Pelvic floor rehabilitation is a specialized field within the scope and practice of physical therapy. The pelvic floor muscles are active in female (and male) genital arousal and orgasm. Low tone pelvic floor muscle dysfunction may impact negatively on these phases of function. High tone pelvic floor dysfunction is a significant component of sexual pain disorders in women (and men). Furthermore, conditions related to low and high tone pelvic floor dysfunction, such as pelvic pain, pelvic organ prolapse, and lower urinary tract symptoms, are correlated with sexual dysfunction. The physical therapists’ evaluation of women with sexual dysfunction includes a detailed assessment of both strength and tone of the pelvic floor muscles. Pelvic floor physical therapists utilize a range of treatment tools, including manual therapy, therapeutic exercise, biofeedback, and electrical stimulation. The involvement of the pelvic floor in sexual function and dysfunction is better established and the role of pelvic floor rehabilitation in treatment of sexual dysfunction is an integral part of the multi-disciplinary process of management of women with sexual health problems.

What does the term biologically identical (bioidentical) mean?
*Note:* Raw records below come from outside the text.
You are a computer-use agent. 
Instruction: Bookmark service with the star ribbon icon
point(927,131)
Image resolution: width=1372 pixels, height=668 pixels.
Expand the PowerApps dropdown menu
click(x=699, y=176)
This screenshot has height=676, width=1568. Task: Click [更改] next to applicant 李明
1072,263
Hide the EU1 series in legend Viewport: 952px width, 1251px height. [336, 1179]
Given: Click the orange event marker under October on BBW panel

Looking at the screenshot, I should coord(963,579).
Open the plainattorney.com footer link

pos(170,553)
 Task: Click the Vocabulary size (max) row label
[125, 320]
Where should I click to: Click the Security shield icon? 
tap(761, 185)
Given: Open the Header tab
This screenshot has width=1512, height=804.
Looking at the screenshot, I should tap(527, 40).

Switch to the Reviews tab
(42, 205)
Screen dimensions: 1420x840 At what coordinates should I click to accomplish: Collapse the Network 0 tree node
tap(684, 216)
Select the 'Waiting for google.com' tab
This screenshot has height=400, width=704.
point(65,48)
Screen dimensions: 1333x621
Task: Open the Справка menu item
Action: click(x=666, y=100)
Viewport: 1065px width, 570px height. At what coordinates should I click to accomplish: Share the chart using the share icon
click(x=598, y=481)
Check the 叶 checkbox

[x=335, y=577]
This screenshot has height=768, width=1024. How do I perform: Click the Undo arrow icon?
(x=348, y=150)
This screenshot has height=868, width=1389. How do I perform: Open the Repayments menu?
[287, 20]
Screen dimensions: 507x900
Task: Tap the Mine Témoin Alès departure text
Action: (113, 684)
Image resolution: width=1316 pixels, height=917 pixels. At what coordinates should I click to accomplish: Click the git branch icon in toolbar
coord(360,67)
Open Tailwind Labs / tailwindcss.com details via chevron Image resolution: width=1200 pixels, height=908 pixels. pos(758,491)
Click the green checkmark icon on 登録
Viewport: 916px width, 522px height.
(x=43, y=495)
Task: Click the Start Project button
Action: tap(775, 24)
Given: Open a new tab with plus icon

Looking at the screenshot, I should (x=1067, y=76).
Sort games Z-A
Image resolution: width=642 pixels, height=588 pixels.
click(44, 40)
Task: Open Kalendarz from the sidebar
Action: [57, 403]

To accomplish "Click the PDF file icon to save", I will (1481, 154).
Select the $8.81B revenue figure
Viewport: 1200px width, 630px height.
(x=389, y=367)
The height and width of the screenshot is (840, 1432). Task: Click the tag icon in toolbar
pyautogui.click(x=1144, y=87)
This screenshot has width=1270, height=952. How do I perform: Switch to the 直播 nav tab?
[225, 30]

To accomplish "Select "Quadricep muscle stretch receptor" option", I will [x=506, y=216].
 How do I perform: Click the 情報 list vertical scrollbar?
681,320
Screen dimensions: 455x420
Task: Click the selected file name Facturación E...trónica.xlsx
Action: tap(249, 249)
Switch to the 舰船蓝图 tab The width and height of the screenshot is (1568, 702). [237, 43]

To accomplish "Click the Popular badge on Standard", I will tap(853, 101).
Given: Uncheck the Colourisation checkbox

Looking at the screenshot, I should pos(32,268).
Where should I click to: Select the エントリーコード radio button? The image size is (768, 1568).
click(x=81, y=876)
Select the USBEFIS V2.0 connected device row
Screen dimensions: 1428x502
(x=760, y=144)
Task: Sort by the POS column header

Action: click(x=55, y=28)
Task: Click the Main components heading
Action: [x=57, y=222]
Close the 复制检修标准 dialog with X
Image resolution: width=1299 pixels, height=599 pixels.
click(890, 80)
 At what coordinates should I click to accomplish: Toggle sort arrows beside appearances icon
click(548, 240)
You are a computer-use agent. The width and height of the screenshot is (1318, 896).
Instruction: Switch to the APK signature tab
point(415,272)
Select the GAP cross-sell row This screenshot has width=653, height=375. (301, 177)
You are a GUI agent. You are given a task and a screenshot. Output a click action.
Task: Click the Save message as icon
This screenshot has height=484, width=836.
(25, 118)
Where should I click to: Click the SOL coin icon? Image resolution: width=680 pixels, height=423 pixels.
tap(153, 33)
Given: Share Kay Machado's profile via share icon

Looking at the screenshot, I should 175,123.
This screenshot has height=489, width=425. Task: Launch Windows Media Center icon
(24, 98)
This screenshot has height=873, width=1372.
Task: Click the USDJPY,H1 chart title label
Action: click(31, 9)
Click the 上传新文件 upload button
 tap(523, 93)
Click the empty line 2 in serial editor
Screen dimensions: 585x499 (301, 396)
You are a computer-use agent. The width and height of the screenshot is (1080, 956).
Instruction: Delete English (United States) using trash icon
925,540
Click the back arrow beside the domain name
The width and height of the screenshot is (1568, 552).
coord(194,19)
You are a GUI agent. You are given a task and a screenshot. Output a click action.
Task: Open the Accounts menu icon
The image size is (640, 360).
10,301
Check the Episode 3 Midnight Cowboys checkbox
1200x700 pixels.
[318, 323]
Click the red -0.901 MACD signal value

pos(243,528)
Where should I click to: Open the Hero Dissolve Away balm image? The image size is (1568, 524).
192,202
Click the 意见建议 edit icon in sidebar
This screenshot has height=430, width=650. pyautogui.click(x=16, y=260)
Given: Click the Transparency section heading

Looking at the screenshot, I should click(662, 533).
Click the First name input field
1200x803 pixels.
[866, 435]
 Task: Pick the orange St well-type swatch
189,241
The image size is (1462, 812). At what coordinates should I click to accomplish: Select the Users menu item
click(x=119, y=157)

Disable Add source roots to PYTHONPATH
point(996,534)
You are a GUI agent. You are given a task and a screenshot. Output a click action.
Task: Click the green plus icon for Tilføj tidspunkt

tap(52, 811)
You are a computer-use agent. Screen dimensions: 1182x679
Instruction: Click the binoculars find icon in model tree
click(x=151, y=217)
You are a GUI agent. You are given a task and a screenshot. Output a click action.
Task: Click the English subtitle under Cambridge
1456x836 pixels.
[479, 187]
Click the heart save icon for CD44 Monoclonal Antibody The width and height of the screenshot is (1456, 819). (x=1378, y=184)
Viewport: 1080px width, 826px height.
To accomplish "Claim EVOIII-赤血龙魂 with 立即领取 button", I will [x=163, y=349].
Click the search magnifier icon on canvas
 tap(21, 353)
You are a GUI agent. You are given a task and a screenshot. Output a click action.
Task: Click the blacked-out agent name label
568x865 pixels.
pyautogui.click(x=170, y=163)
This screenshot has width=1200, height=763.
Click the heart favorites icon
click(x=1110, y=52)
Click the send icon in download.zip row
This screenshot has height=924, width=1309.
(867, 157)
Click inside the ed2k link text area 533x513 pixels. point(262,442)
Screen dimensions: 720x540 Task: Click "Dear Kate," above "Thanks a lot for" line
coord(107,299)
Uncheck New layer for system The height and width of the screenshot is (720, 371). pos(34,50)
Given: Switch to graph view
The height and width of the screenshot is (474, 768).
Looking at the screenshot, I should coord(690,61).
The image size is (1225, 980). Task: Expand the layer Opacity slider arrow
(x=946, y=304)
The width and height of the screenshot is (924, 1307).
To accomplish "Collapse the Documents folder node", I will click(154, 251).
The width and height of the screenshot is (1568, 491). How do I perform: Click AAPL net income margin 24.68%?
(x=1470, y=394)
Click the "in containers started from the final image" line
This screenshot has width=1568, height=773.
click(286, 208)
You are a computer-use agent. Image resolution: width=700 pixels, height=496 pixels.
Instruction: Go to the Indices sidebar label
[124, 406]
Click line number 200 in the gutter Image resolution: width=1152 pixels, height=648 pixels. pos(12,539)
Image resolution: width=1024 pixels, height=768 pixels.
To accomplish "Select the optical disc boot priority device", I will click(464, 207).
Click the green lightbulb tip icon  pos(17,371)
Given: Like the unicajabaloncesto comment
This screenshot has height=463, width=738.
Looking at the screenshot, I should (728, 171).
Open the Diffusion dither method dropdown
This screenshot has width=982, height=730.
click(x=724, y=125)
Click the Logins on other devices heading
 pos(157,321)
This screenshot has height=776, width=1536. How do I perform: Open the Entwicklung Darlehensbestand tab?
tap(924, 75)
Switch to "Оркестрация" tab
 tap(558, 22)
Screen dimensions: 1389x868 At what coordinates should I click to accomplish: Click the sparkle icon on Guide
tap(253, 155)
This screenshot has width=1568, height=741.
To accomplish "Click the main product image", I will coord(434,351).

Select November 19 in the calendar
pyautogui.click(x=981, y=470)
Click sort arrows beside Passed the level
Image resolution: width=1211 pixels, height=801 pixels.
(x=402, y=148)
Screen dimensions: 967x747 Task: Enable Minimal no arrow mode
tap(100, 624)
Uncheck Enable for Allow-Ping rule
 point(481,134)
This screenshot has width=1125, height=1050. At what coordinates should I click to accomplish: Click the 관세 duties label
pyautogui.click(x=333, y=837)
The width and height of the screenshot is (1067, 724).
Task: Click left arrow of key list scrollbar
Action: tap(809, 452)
Biologically identical (bioidentical) means chemically identical to what is naturally synthesized in your body. Biologically identical dehydroepiandrosterone, testosterone, estradiol, progesterone or thyroid is exactly the same chmecial structure as was synthesized in your own body. There is a misconception that biologically identical hormones need to be provided by a compounding pharmacy. This is not true. There was many Food and Drug Administration (FDA) approved biologically identical dehydroepiandrosterone, testosterone, estradiol, and progesterone hormones. The benefit to the patient of using FDA-approved biologically identical hormones is that the FDA has a very strict manufacturing inspection. There is confusion of the term synthetic versus natural. All chemicals, such as biologically identical hormones, need to be synthesized from some substrates. Synthesized biologically identical hormones are the same as natural biologically identical hormones. Biologically identical hormones, dehydroepiandrosterone, testosterone, estradiol, and progesterone, are to be distinguished from synthetic pharmaceutical hormones that are not biologically identical, such as methytestosterone, conjugated equine estrogens and medroxyoprogesterone.

Why isn’t persistent genital arousal disorder a good thing?

Persistent genital arousal disorder (PGAD) is genital arousal without accompanying sexual feelings. Persistent genital arousal disorder ranges from being distracting to destroying a woman’s ability to live her life normally. Persistent genital arousal disorder (PGAD), formerly known as persistent sexual arousal syndrome (PSAS), is associated with unrelenting, unwanted, persistent, intrusive, and spontaneous sensations such as pressure/discomfort, engorgement, pulsating, pounding and/or throbbing, in the genital tissues such as the clitoris, labia, vagina and/or in the perineum and/or anus in the absence of conscious thoughts of sexual desire or sexual interest. Persistent genital arousal disorder is often associated with significant personal bother and distress. Persistent genital arousal disorder is associated with spontaneous orgasms or feelings that orgasm is imminent or feelings that orgasmic release is needed to reduce the feelings of persistent arousal, but where symptoms are not consistently diminished by achieving orgasmic release. Persistent genital arousal disorder is an uncommonly reported women’s sexual health concern. Persistent genital arousal disorder may be classified into primary, lifelong if the PGAD is present throughout the person’s life or into secondary, acquired if the PGAD develops variably in later life.